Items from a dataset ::
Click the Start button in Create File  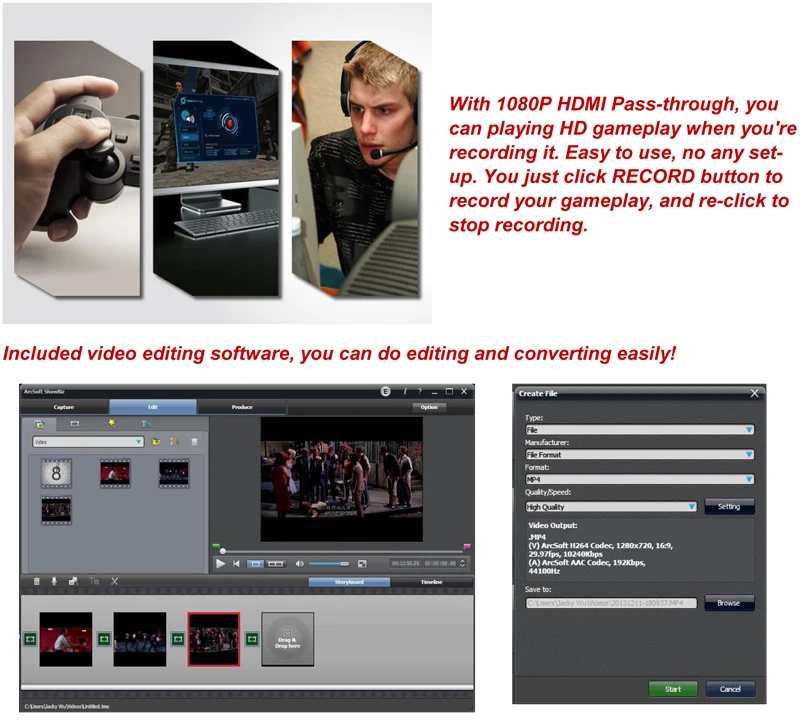pos(673,689)
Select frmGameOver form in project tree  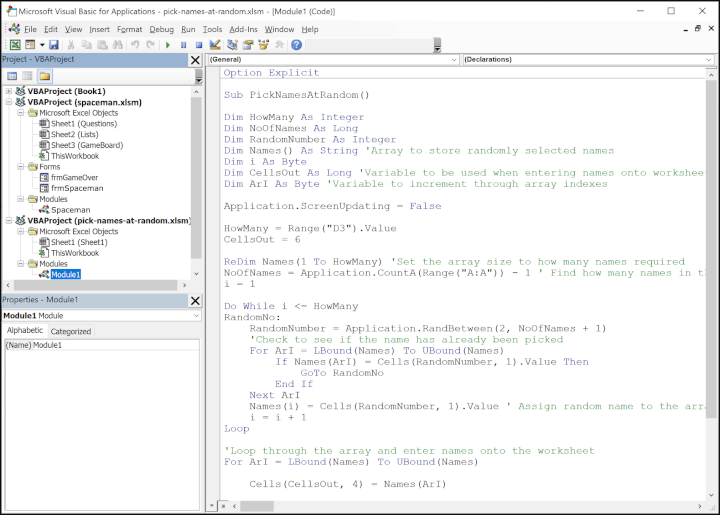[74, 178]
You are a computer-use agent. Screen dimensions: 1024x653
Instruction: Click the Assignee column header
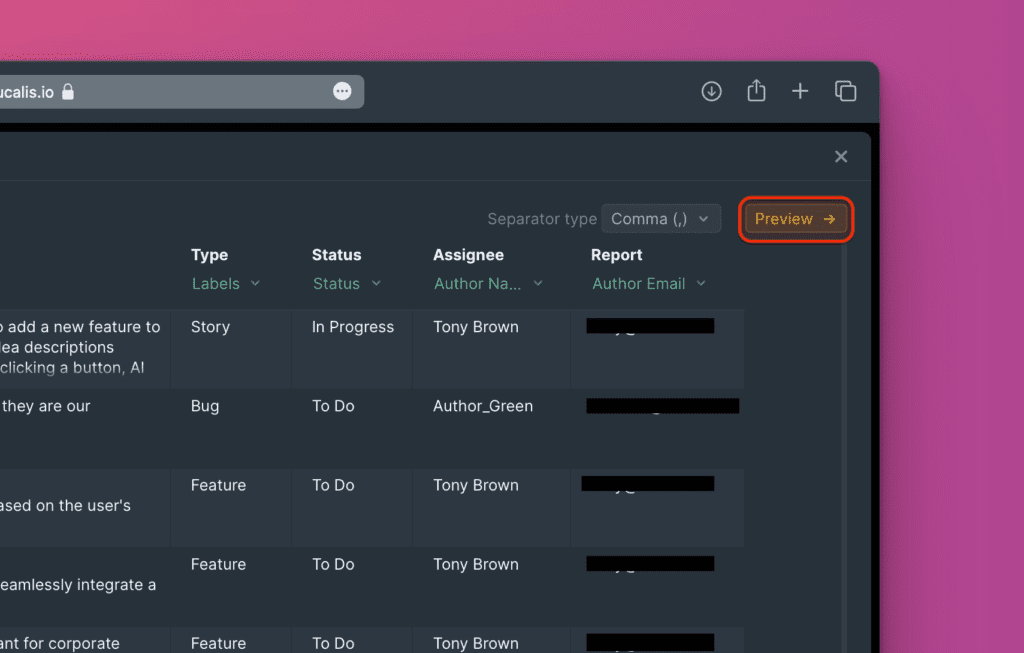coord(468,255)
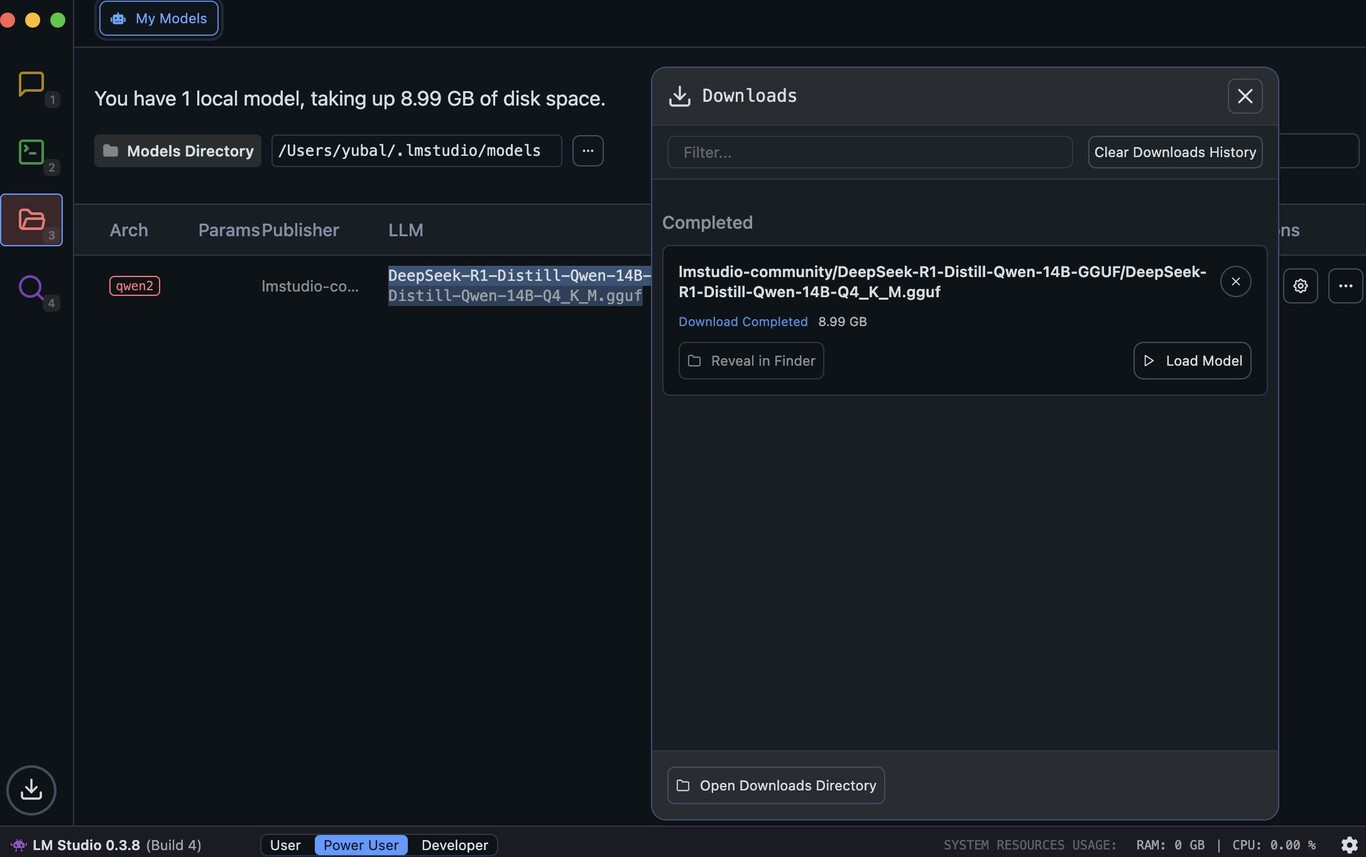Click the Downloads icon at the sidebar bottom
The width and height of the screenshot is (1366, 857).
30,789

BRIEF :: The range to copy runs from the line with "You are a computer-use" to the last line of the entries, both included; copy it exactly and leave out the pictures.

FINISHED EXERCISE ::
You are a computer-use agent. Screen dimensions: 1024x653
Instruction: Click the Assignee column header
coord(468,255)
Click the Downloads icon at the sidebar bottom
The width and height of the screenshot is (1366, 857).
30,789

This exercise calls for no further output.